EXTRACT TO READ

Sunday, October 2, 2011

5 Tips for Heart Health

Want to keep your heart healthy? The answer, as I’ve told you for years — and recent reports confirm — isn't statin drugs. Instead, relatively simple changes can help keep your heart in peak condition. (For the latest information on how to protect your heart, see my report "New Heart Revelations.")

Five important tips to keep your heart healthy are:

1. Watch your iron intake. The most prevalent study on human health — the Framingham Study — demonstrates that people with the highest blood iron levels, especially women, had the highest incidence of heart attacks and strokes.

The study confirms that the incidence of vascular disease is usually low in women until they reach menopause. Previously, it was thought that this was because female hormones, especially estrogens, protected them from atherosclerosis. But the study revealed that female hormones were not the reason; before menopause women did not store iron in their bodies due to menstruation.

After menopause, the subjects began to store iron at a very rapid rate. Men are at a risk because they accumulate iron soon after puberty.

2. Exercise. Most of us have been told at one time or another that we should exercise to prevent heart disease and strokes. Exercise also has many health advantages other than preventing heart disease and strokes. It increases the antioxidant enzymes that protect us from a number of diseases, including atherosclerosis.

In addition, exercise improves blood flow, protects the brain against degeneration, increases alertness and mental acuity, improves memory, lowers blood pressure, reduces the risk of diabetes, improves lung function, strengthens immunity, and inhibits depression.

3. Pure water. Most of us do not drink enough water, and those who do often drink out-of-the-tap municipal water that contains organochlorine compounds, fluoride, aluminum, industrial chemicals and some microorganisms. All can produce serious health problems.

When fluoride mixes with aluminum in the concentrations found in drinking water, a powerful brain toxin is created. Fluoride, aluminum, and lead all accumulate in blood vessels and trigger the formation of free radicals, the very process that causes atherosclerosis.

We should be drinking at least two 12-ounce glasses of pure water three times a day with meals and two more between meals. This means purified water, but not the water in plastic containers. While this water is superior to tap water, it does contain xenoestrogens from the plastic, which have been linked to increased breast cancer rates in women and prostate cancer in men. To learn more about what's in the water you're drinking, read my special report “Is Your Drinking Water Fit to Drink?"

4. Avoid smoking and smoke-filled places. Second-hand smoke has been shown to significantly increase free radical generation and lipid peroxidation in non-smokers.

5. Avoid Stress. Chronic, unrelieved stress has been shown to increase free radical generation in many tissues of the body, especially the brain. Knock off one day a week and relax. Doing so allows the body and mind to regenerate.

Collected data entries
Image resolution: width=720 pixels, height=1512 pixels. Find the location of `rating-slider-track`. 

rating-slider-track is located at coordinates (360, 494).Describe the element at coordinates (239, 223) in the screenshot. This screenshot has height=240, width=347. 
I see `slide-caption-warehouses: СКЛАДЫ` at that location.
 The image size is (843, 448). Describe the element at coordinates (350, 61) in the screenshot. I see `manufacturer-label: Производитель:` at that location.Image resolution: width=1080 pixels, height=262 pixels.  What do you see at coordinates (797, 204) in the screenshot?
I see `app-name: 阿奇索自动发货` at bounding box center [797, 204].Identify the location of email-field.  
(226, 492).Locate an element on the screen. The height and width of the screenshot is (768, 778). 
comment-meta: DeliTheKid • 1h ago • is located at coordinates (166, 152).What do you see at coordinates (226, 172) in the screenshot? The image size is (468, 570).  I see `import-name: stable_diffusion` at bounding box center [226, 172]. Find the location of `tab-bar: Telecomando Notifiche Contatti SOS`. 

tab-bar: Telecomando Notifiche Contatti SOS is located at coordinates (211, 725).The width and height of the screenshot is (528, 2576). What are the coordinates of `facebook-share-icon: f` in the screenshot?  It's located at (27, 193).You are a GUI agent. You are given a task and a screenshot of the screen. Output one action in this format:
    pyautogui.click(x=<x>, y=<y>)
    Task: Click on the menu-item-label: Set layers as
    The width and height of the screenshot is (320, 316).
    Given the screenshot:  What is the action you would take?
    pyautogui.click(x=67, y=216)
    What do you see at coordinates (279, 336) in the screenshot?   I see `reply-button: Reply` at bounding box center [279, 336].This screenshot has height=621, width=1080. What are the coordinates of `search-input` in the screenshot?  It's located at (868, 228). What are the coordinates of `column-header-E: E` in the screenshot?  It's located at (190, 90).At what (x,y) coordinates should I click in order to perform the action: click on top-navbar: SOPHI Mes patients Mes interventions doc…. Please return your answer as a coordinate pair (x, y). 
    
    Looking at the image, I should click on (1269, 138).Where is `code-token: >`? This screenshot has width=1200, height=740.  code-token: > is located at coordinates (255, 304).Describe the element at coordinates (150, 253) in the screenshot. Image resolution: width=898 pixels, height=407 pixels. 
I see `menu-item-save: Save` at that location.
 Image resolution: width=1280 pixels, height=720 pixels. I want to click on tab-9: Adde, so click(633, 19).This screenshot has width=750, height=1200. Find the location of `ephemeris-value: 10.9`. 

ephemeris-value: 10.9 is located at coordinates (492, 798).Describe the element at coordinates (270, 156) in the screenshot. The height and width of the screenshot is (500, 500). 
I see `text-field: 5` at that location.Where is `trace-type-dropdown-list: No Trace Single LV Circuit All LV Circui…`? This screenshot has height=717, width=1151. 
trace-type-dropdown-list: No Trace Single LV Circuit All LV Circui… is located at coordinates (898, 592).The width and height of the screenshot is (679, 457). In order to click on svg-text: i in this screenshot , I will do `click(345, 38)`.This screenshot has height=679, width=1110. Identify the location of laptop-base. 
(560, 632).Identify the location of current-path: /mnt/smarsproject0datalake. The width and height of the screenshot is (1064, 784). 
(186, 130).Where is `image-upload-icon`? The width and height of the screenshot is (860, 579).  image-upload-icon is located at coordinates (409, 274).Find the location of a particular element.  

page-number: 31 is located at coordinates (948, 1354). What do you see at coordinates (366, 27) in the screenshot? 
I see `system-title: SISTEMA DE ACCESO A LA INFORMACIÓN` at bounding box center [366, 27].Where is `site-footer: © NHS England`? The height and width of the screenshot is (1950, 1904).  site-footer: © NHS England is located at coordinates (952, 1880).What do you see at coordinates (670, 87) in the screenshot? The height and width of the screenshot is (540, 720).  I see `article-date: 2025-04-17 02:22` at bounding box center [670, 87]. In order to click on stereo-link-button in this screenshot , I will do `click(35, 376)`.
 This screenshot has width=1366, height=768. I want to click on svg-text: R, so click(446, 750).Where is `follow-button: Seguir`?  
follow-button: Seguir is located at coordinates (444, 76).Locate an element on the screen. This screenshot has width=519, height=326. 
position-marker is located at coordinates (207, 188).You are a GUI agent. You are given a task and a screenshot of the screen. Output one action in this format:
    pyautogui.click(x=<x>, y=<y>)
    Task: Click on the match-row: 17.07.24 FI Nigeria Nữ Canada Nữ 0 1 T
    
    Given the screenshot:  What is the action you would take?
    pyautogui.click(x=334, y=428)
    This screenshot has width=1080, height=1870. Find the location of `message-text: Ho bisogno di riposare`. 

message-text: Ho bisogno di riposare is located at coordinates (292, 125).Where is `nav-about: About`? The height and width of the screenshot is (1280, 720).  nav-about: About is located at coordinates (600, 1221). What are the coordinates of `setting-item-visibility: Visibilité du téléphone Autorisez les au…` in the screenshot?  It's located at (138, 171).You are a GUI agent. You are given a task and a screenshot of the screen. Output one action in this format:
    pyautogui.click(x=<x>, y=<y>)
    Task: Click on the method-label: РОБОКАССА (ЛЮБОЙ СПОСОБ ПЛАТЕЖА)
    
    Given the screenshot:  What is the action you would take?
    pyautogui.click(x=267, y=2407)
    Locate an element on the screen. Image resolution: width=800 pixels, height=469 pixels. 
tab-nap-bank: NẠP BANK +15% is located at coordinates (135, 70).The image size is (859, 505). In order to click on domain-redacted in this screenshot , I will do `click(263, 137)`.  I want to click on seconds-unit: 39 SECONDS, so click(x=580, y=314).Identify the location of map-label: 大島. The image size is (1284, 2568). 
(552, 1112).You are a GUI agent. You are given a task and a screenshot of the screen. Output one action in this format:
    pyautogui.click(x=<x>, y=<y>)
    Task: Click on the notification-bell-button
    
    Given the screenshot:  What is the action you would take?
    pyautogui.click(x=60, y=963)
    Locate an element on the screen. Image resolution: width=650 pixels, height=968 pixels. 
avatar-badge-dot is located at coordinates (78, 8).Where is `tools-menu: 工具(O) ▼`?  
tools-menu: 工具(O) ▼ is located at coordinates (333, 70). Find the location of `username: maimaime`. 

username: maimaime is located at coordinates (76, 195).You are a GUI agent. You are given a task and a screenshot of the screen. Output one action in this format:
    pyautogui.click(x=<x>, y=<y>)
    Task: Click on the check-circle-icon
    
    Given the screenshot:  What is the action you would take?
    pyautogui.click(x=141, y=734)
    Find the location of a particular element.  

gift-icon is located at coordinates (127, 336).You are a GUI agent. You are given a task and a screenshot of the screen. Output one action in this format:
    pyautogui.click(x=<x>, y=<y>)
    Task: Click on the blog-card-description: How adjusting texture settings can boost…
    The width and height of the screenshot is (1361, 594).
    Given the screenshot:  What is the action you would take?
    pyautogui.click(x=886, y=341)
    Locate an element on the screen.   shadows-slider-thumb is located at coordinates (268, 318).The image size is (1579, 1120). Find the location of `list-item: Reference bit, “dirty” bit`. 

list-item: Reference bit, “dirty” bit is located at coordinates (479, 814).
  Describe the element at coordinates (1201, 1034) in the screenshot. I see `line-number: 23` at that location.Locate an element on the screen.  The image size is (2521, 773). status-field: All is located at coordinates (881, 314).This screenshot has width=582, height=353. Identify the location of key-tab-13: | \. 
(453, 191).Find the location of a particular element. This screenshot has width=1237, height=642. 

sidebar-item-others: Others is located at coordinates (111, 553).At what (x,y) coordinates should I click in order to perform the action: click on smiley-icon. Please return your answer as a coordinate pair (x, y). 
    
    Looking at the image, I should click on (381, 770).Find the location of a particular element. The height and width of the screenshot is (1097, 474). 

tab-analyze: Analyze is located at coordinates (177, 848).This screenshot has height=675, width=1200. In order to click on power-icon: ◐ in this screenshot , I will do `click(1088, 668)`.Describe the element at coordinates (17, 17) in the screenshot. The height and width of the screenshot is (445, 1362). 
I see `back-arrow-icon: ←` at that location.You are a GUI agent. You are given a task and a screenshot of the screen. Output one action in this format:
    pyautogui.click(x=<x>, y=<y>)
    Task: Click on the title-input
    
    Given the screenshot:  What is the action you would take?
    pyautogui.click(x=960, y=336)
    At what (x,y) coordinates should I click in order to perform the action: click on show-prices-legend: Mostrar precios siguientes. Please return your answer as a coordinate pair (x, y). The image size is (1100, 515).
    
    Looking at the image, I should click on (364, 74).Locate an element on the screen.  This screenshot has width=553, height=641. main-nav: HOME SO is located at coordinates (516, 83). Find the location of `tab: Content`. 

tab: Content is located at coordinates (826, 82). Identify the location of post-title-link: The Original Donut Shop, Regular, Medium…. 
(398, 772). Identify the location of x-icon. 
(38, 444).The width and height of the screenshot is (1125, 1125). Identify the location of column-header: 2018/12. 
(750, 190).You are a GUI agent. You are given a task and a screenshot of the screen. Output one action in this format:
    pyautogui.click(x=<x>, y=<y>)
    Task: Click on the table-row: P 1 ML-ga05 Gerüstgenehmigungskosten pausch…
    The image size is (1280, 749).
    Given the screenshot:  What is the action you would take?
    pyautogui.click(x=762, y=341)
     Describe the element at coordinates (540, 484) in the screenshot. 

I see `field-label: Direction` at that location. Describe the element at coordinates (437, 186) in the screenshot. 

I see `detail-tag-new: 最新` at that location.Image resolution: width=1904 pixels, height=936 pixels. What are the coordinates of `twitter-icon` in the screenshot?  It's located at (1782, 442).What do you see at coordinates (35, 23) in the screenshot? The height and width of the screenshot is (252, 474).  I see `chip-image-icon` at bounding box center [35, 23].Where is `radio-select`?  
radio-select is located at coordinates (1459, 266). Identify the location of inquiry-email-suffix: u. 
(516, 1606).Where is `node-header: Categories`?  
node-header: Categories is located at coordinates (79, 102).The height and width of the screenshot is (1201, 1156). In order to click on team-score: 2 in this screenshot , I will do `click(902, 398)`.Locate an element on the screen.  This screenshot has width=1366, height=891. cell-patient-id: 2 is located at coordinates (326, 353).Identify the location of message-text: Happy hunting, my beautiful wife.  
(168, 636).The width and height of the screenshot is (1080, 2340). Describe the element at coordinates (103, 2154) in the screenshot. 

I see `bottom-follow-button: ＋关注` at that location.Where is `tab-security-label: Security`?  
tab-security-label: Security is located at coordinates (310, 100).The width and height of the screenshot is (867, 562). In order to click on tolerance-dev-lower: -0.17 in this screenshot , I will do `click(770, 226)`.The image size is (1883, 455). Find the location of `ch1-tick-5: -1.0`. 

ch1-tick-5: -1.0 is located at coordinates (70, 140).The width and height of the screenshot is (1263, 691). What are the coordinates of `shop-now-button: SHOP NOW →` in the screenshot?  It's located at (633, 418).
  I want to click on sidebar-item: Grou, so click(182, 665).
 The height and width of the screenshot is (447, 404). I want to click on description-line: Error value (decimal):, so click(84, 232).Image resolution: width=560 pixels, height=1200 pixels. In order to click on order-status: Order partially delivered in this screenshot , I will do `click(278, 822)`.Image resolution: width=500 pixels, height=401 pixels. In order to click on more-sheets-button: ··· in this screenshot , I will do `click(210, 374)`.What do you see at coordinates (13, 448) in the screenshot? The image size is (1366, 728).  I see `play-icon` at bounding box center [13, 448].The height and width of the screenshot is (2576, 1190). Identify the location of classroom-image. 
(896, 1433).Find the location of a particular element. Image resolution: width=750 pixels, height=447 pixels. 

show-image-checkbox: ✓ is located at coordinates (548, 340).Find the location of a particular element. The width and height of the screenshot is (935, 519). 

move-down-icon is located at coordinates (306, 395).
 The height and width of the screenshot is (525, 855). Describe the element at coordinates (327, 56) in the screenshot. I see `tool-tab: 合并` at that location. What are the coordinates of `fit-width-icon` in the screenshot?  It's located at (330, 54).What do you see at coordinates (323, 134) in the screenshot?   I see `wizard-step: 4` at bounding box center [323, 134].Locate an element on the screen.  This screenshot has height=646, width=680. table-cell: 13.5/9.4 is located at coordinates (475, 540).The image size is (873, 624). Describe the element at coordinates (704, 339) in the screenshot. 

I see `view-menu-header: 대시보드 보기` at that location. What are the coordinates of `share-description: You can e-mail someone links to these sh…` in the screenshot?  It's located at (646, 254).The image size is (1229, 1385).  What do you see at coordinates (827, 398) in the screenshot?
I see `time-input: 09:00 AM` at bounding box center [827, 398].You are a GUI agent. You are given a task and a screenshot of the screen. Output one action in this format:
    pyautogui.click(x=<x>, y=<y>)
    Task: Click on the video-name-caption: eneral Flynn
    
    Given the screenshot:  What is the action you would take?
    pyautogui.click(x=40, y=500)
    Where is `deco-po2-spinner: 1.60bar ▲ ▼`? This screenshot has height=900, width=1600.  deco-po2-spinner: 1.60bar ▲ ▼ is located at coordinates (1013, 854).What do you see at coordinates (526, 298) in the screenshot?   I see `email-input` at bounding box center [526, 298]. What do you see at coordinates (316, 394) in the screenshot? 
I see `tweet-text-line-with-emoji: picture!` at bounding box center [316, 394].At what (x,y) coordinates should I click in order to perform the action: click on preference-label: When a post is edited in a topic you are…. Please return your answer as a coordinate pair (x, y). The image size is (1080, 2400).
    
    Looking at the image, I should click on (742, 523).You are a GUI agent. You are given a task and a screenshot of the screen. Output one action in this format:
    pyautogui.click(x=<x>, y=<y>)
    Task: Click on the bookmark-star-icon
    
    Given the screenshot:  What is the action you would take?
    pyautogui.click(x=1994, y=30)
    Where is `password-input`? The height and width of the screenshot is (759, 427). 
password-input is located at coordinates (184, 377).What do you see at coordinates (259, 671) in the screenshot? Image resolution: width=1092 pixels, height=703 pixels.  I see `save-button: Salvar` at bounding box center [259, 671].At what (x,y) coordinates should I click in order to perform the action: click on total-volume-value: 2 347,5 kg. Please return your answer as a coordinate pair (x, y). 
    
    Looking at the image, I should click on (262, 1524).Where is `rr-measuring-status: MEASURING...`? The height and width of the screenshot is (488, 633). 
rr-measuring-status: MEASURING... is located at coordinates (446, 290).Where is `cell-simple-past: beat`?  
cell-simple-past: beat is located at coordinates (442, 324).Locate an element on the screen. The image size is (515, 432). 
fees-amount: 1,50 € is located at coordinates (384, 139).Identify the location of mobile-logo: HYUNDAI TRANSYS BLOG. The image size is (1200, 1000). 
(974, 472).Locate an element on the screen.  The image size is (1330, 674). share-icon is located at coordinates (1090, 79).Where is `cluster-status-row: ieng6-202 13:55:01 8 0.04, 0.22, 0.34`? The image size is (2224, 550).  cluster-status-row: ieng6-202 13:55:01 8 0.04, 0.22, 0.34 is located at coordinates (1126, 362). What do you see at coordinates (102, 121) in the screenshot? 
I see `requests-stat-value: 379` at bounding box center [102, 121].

WHAT IS REQUIRED
According to the heart health article above, how much pure water should a person drink each day?

TASK RESULT
At least two 12-ounce glasses three times a day with meals, plus two more between meals.